Arrive Mamika, habitante depuis 15 ans du quartier elle aussi. La mère de famille travaille à l’accueil périscolaire des enfants, de 17h30 à 19h. Alors les réunions de la Ville, c’est à chaque fois sans elle :
« Mais je lis ce qui passe dans les boîtes aux lettres. Je m’informe par les voisins. »
Si elle n’a pas de voiture, Mamika sait combien il est difficile pour ses voisins et ses invités de se garer dans le quartier. Ce qui lui manque ici ? « Un peu de verdure. »
Du bruit, trop du bruit
Ses enfants vont jouer dans le grand parc derrière la voie de chemin de fer ou ici, précise-t-elle en montrant la petit parc triste flanqué d’un unique arbre sans fleurs. Le projet de la municipalité prévoit de « végétaliser » une partie de l’actuel parking.
À la sortie de l’école maternelle Louise Scheppler, de l’autre côté de la voie de tram, au bord de l’autoroute, Brigjilda vient chercher sa fille. Pour cette habitante de la rue du Hohwald depuis un an (voir la vidéo ci-dessus), pas de doute, les places de parking sont préférables à des installations sportives :
« Le sport quand on est adulte, on peut en faire n’importe où si on est motivé. Mais se garer c’est plus compliqué. »
La traversée risquée du boulevard de Lyon
Rue de la Broque, Bella ramène aussi ses enfants de l’école. Sa famille y occupe un logement social depuis trois ans. Quand on l’interroge sur ce qu’elle aime dans son quartier, elle préfère évoquer tout ce qu’elle n’aime pas. De son appartement, Bella voit l’autoroute et l’entend surtout.
« L’hiver, sans les quelques arbres, c’est moche. Mais heureusement que nous ne sommes pas de l’autre côté, rue du Hohwald, avec les nuisances des salles de concerts en plus. »
Bella fait référence à la Laiterie et au Molodoï, qui attirent plusieurs fois par semaine un public nombreux à des concerts ou à des événements festifs.
Le principal souci de Bella, c’est la traversée du boulevard de Lyon pour atteindre les trottoirs de la rue de la Broque.

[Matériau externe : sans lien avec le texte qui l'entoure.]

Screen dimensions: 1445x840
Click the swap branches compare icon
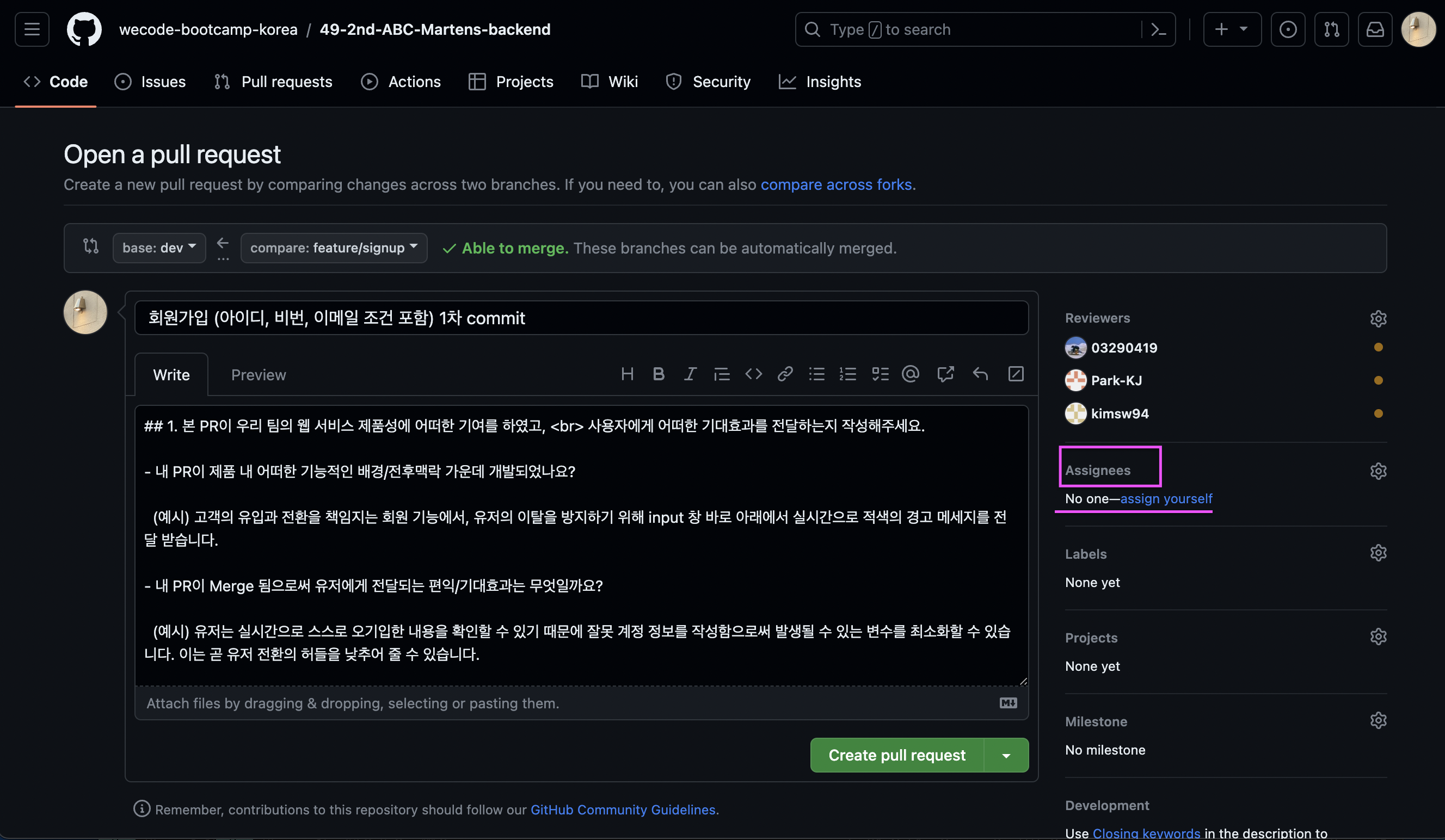point(90,247)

« C’est très dangereux. Les voitures ne s’arrêtent pas pour laisser passer les piétons. Je connais quelqu’un qui a été blessé. Je suis déjà allée me plaindre au commissariat. Il faudrait un dos d’âne, une zone 30, voire un feu rouge. »

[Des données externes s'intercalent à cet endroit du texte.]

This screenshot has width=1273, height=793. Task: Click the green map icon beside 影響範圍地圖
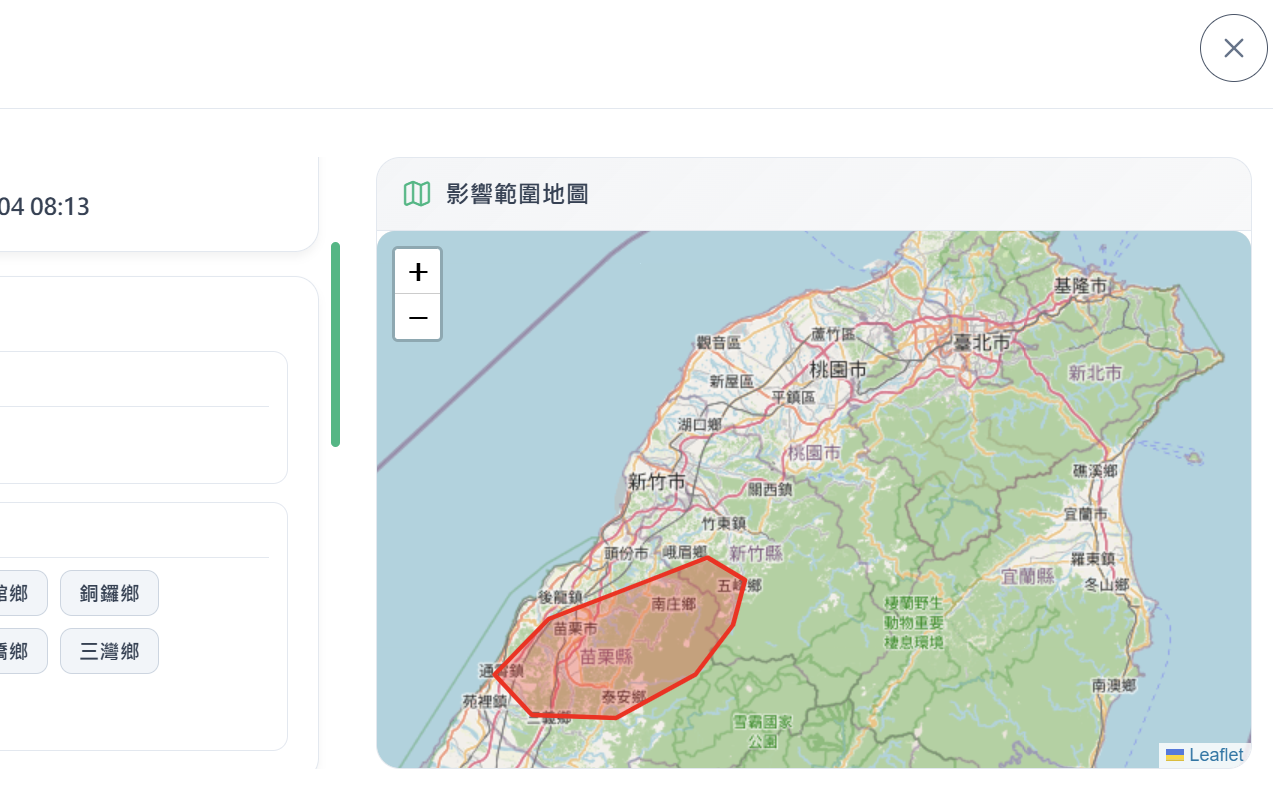[416, 194]
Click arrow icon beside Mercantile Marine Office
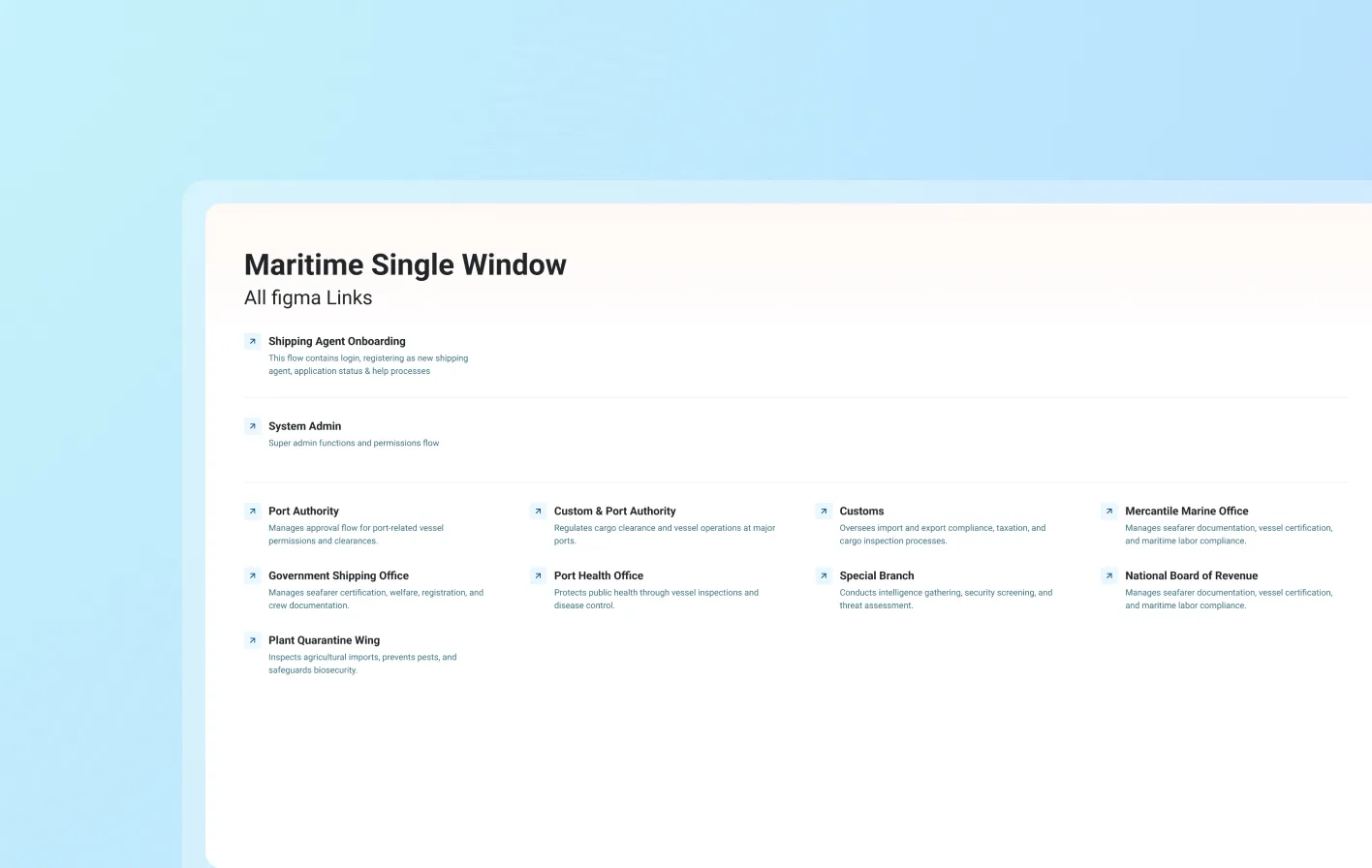The image size is (1372, 868). tap(1109, 511)
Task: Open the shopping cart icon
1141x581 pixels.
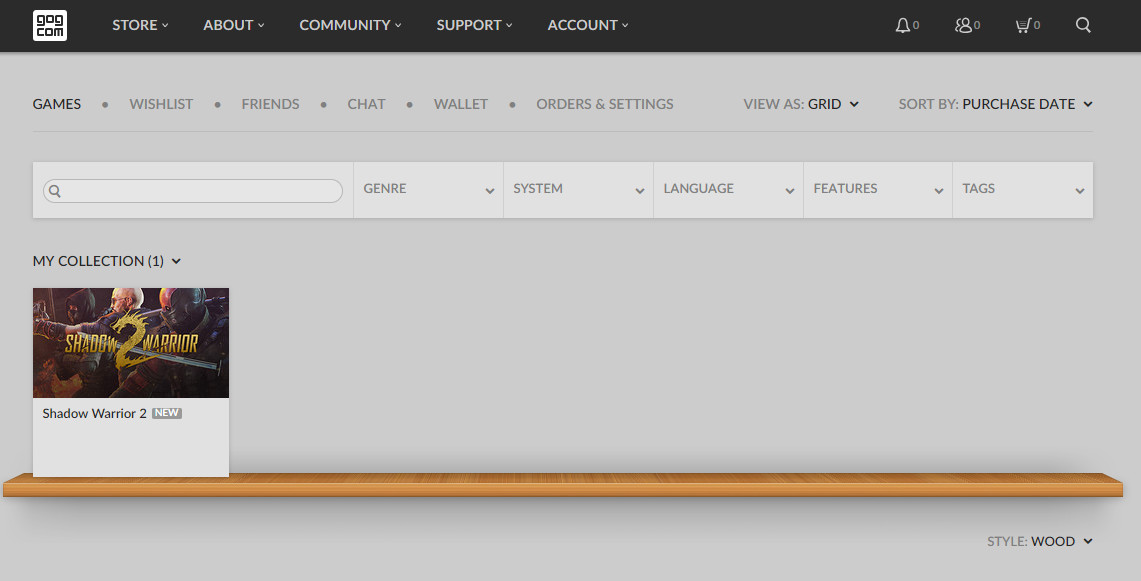Action: coord(1023,25)
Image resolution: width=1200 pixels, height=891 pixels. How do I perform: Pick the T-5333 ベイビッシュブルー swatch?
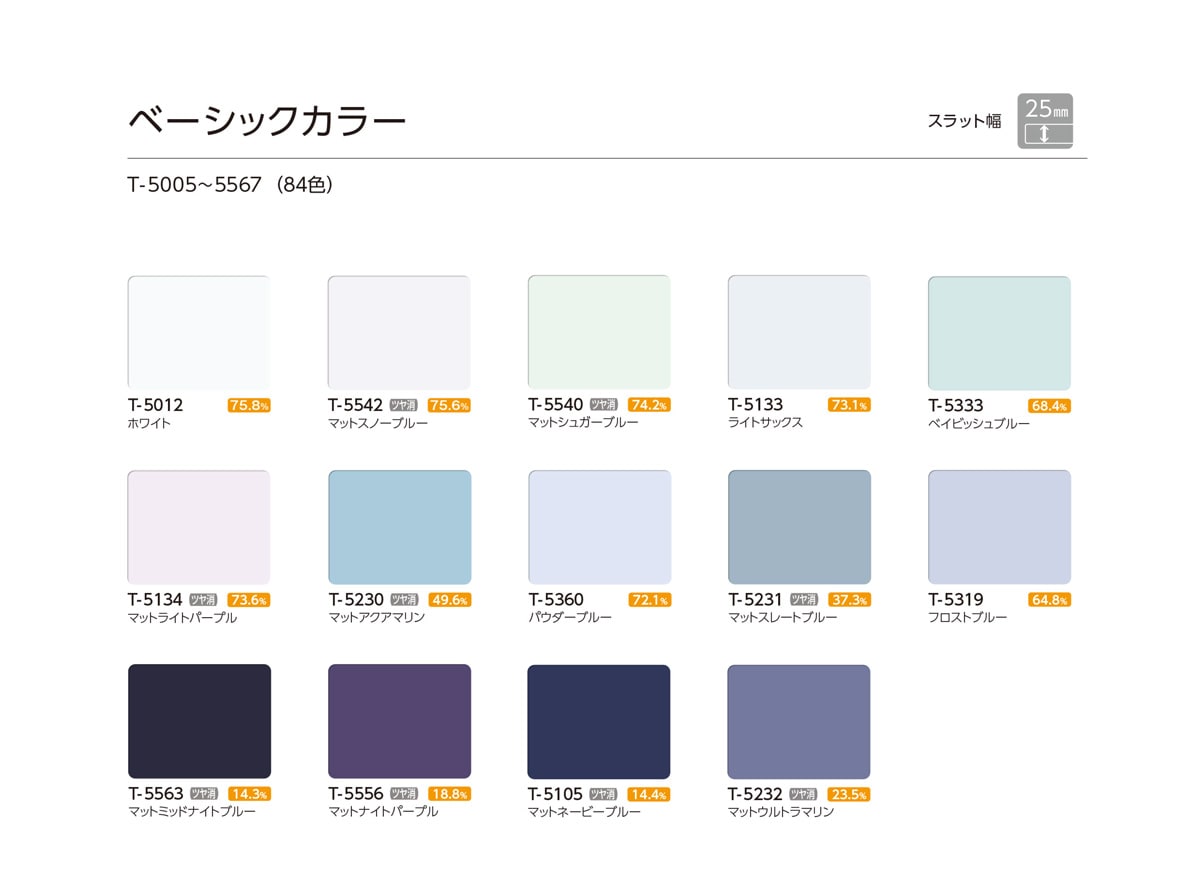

La mère de famille a bien compris que seule une pétition pourrait convaincre les autorités de réagir. Mais elle confie ne pas avoir l’aplomb d’aller faire du porte à porte. Lors de la réunion publique, l’adjoint de quartier Paul Meyer s’est dit impuissant pour l’heure à résoudre ce problème mais a assuré qu’avec les aménagements à venir pour le prolongement de la ligne G du bus à haut niveau de service (BHNS), un feu rouge pourrait enfin être installé. À quel horizon ? Les habitants s’impatientent.
« Que ça reste un lieu familial »
Bella adhère au projet municipal de rendre le parking du Ban-de-la-Roche payant :
« C’est mieux. Souvent je n’y trouve pas de place. Ce sont les gens du centre-ville qui l’utilisent, ou des gens qui laissent leur véhicule deux ou trois semaines. »

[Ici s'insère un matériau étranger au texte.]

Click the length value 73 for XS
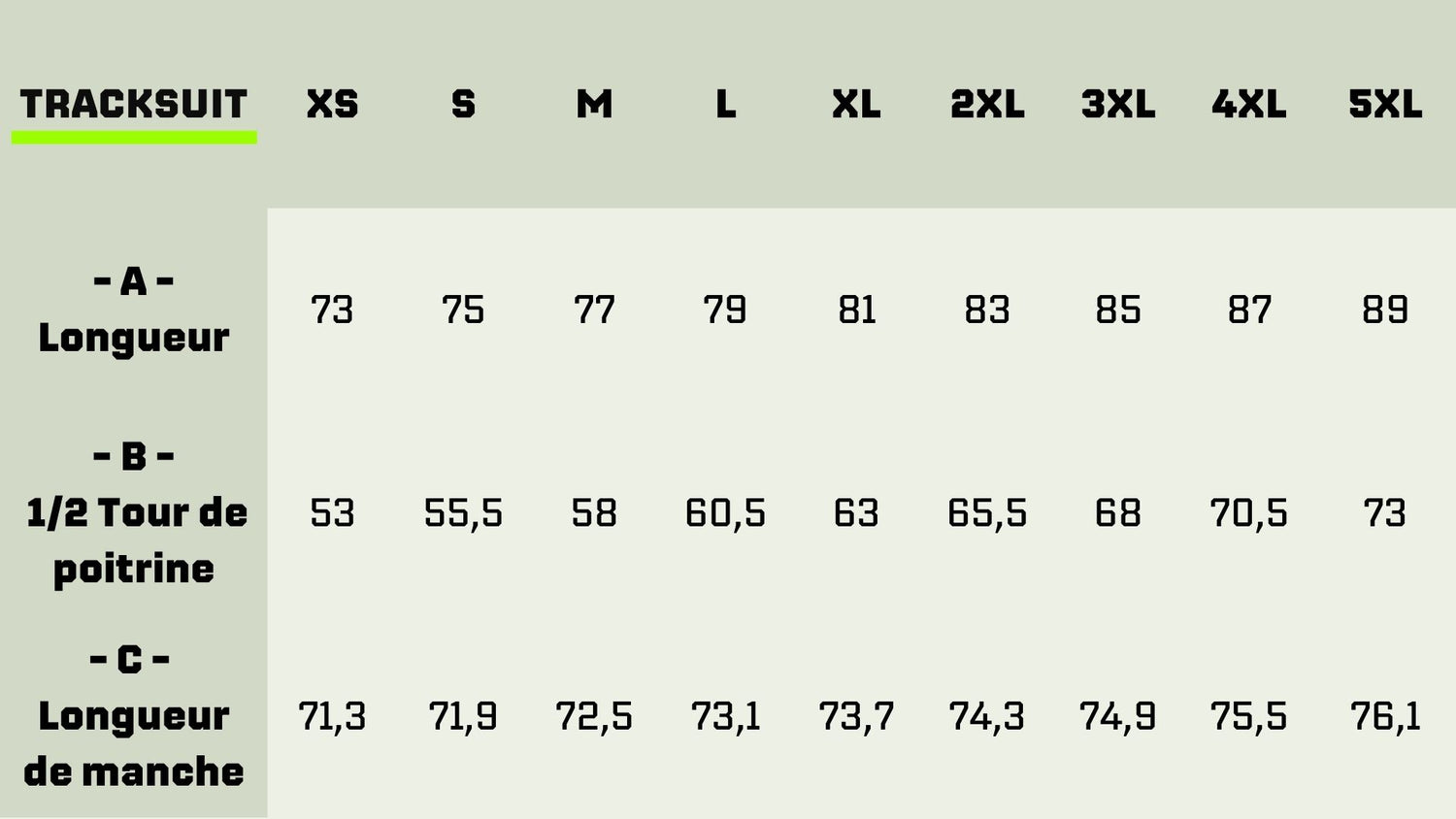 point(332,311)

Elisabeth vient d’acheter un appartement dans la rue de la Broque (voir vidéo plus haut). Elle regrette que l’idée d’installer un marché sur le parking n’ait pas été retenue. Le projet de cour urbaine rue du Hohwald l’intéresse mais avec des réserves :
« Je pense que c’est une bonne idée. À condition que ça reste un lieu familial et pas juste centré autour d’un bar pour les jeunes qui viennent voir les concerts le soir. »
Pour les habitants de l’îlot Laiterie, l’enjeu des réaménagements futurs n’est pas tant de faire de leur quartier un lieu attractif pour les fêtards strasbourgeois qu’un espace de vie convivial et sûr.